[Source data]
--------
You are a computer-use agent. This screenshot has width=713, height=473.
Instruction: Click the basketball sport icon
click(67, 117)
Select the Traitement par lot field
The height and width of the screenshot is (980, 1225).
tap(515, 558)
--------
§ **ABOUT THIS TASK**
Reproduce the records above exactly, character for character.

§ **YOUR SOLUTION**
You are a computer-use agent. This screenshot has width=713, height=473.
Instruction: Click the basketball sport icon
click(67, 117)
Select the Traitement par lot field
The height and width of the screenshot is (980, 1225).
tap(515, 558)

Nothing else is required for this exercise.